▶ [Data items]

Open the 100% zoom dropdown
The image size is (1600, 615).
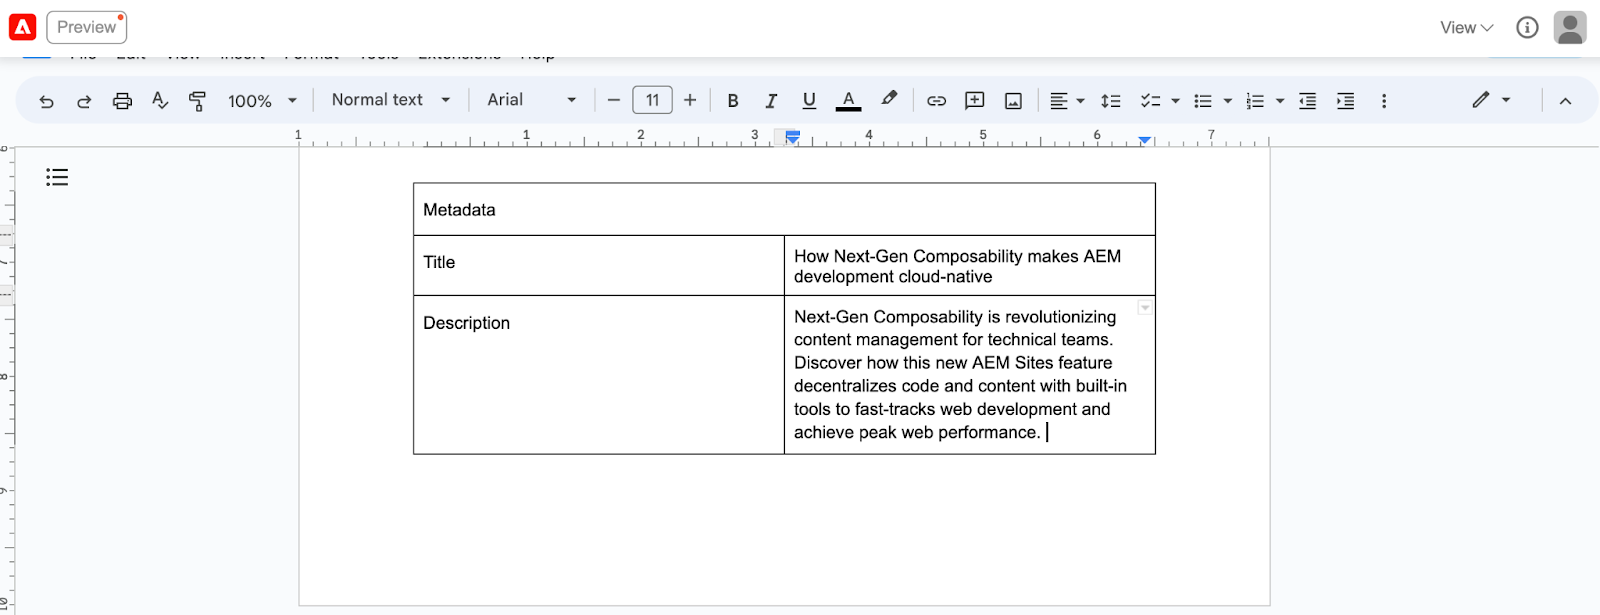(262, 101)
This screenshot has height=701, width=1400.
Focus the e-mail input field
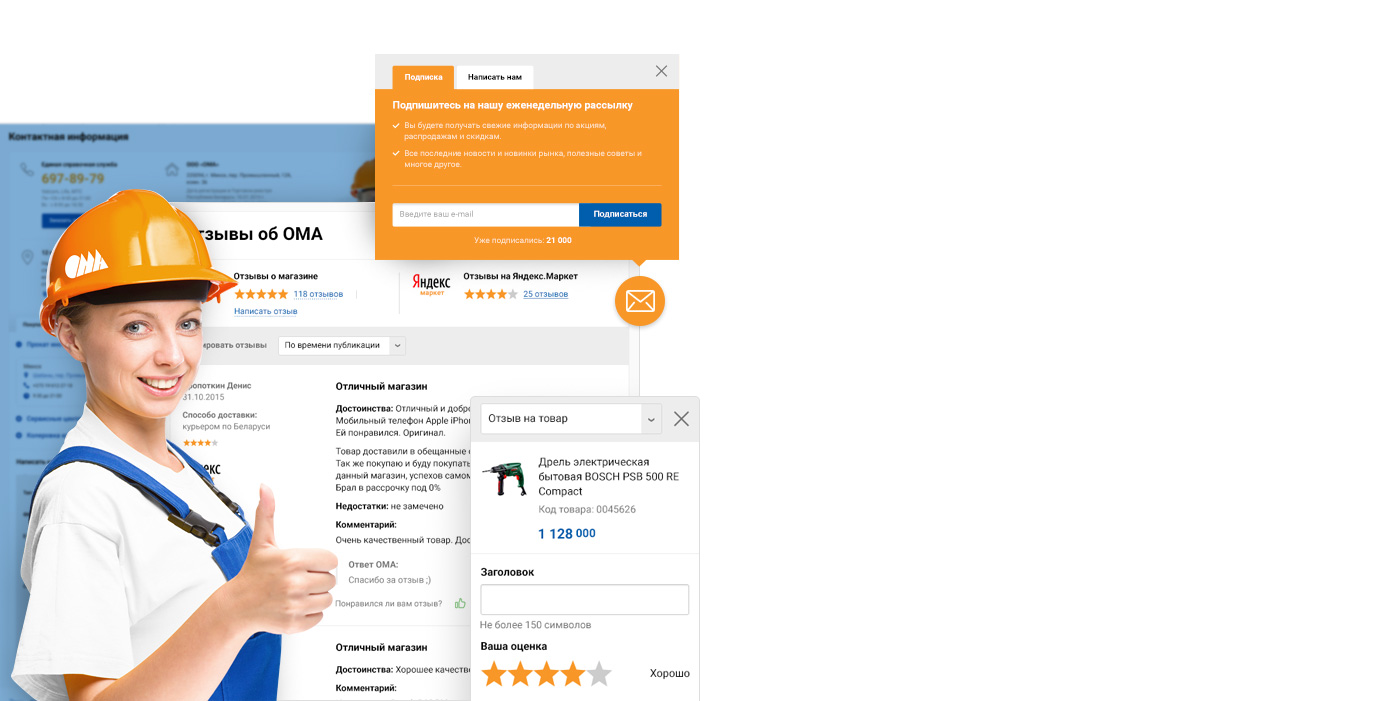486,214
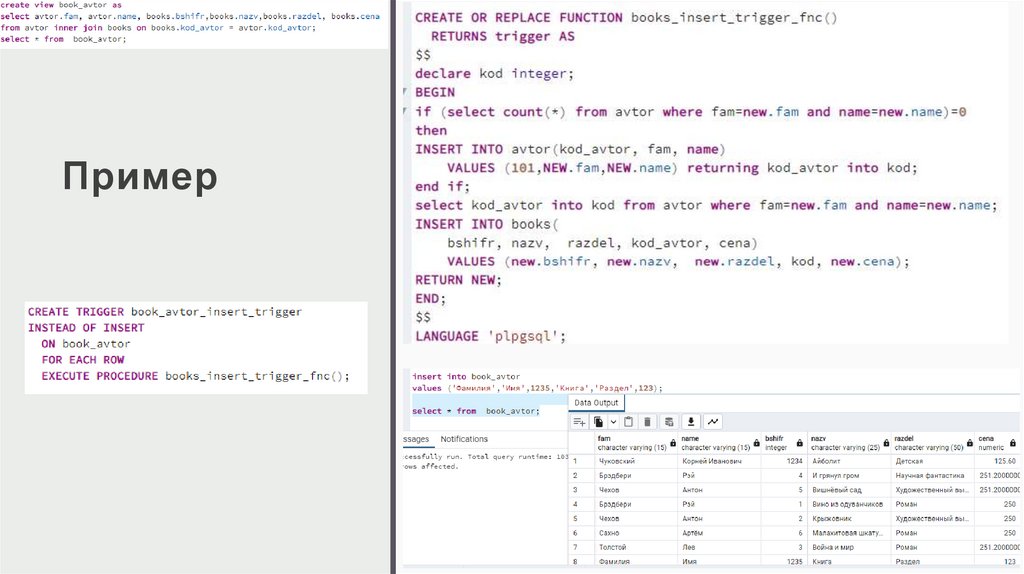The height and width of the screenshot is (574, 1024).
Task: Click the Paste icon in results toolbar
Action: point(629,422)
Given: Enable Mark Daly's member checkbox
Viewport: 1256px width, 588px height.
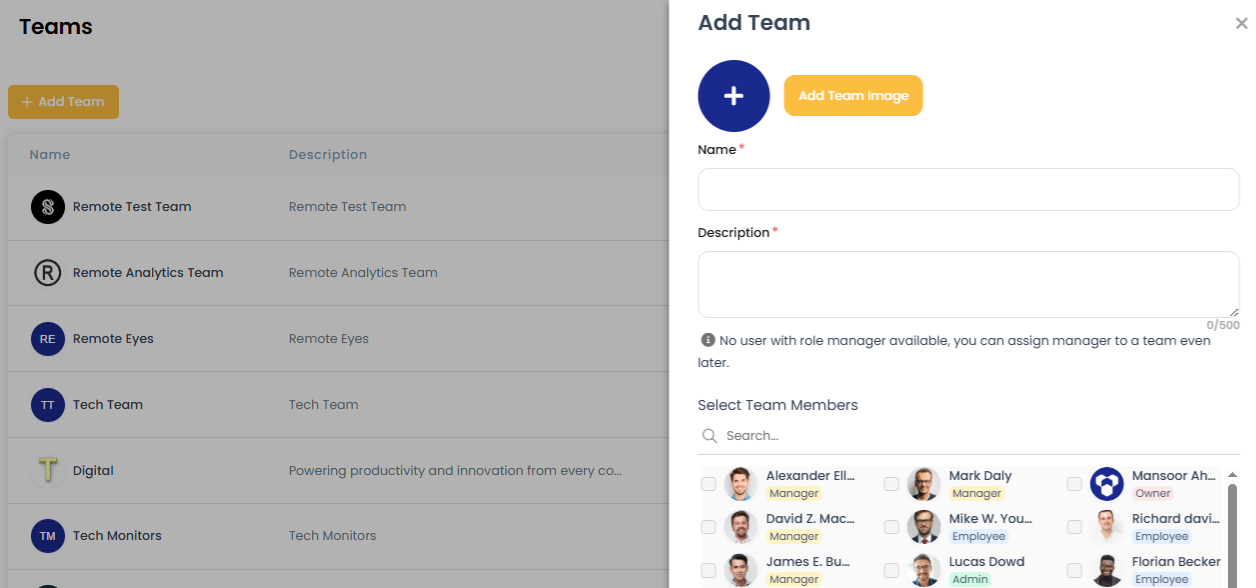Looking at the screenshot, I should 891,484.
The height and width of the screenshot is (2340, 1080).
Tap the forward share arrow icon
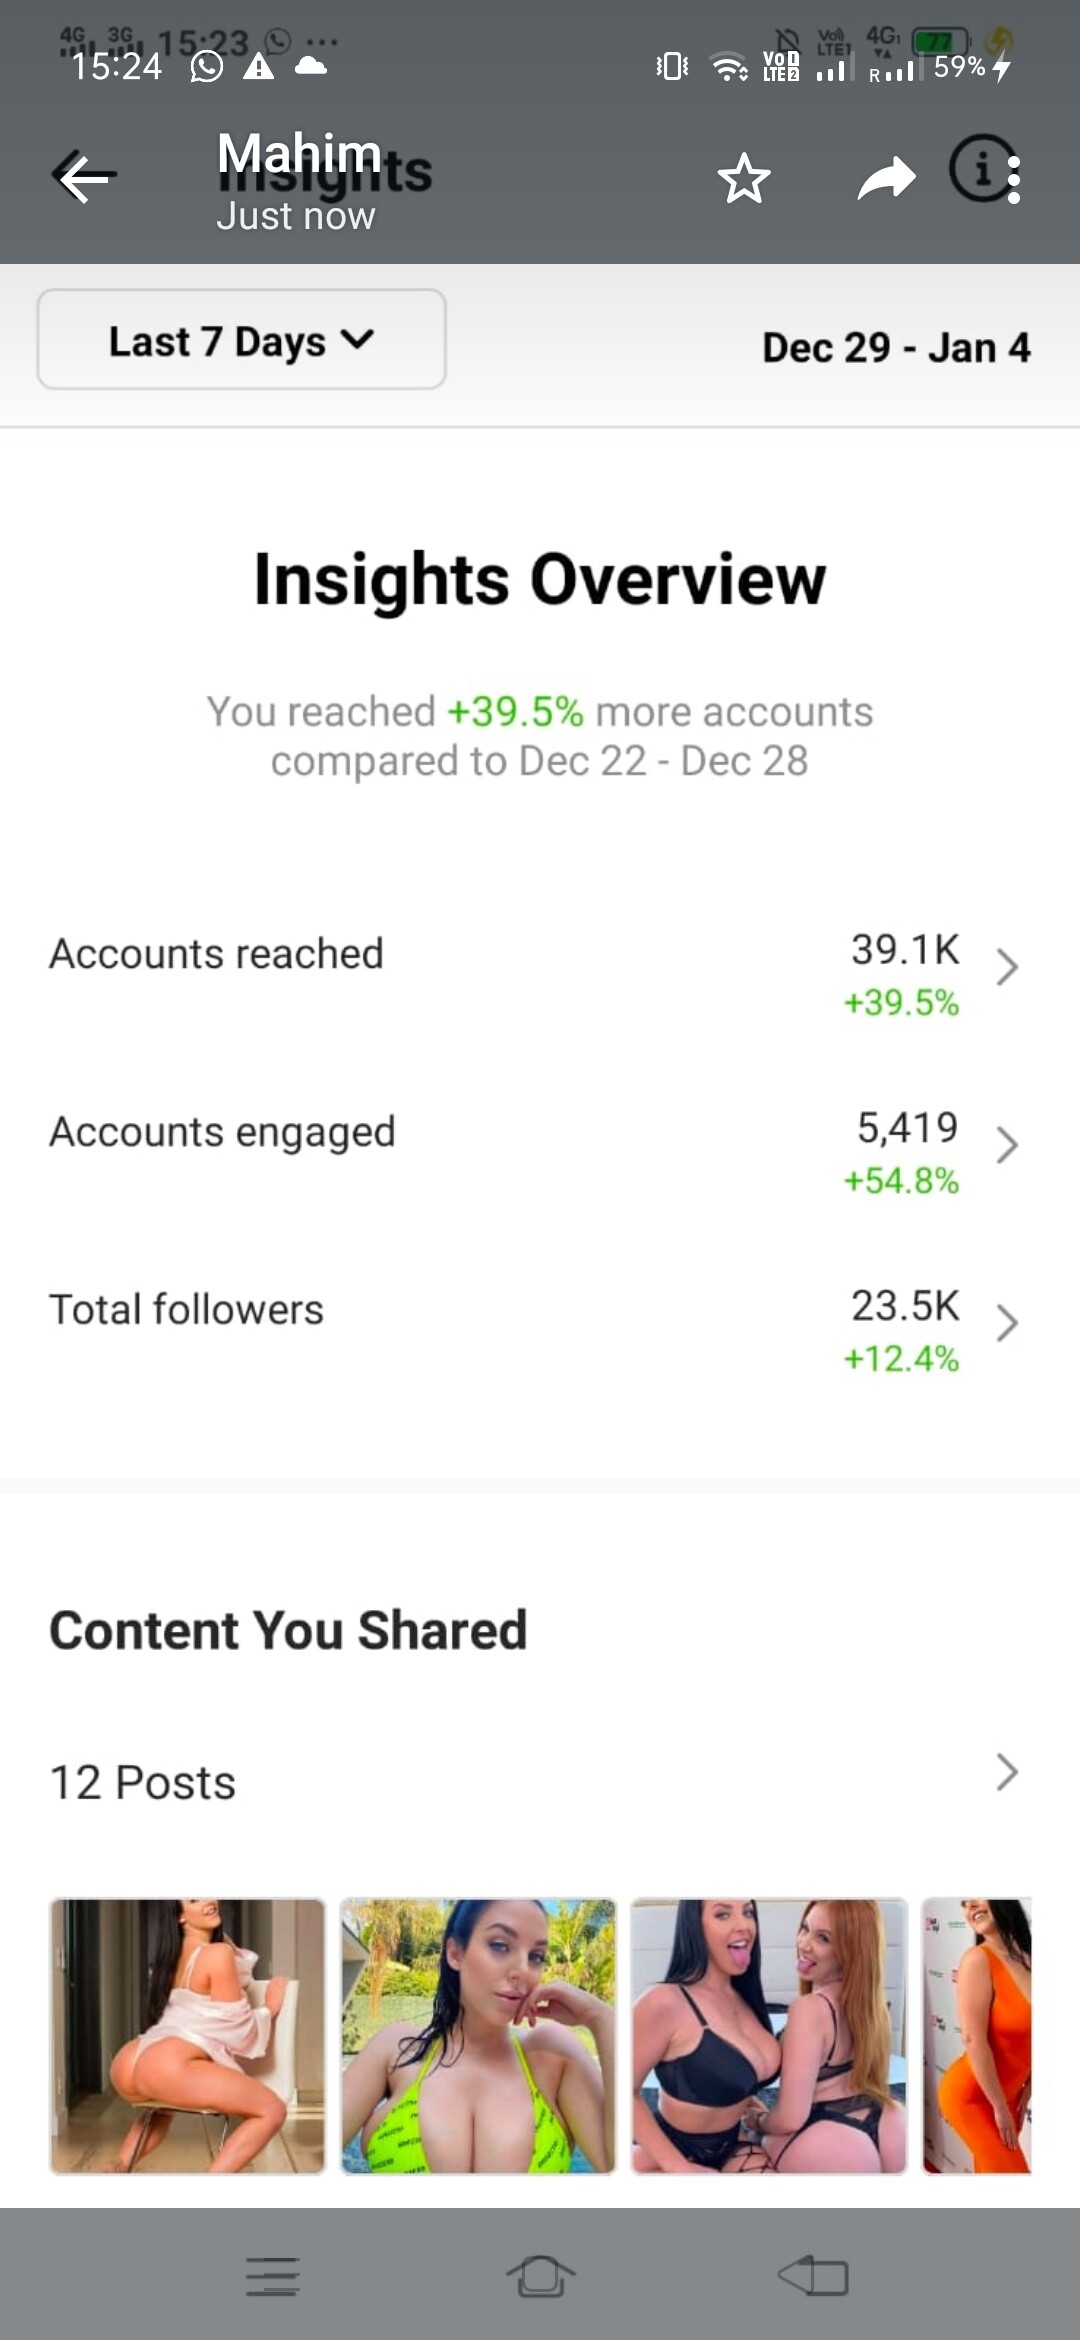[x=887, y=179]
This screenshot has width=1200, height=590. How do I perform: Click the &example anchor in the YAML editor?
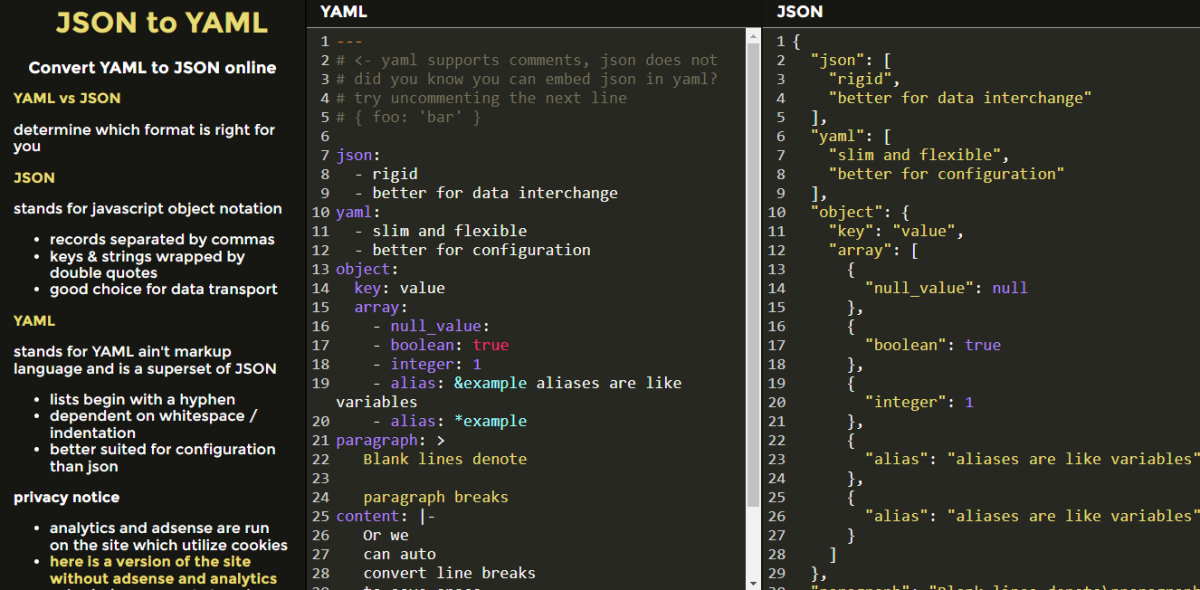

▶ [ASSIGNED TASK] Report each line above containing the string "This".

▶ [SOLVED EXERCISE]
This screenshot has height=701, width=1400.
This screenshot has width=1200, height=590. How do I perform: Click the &example anchor in the YAML editor?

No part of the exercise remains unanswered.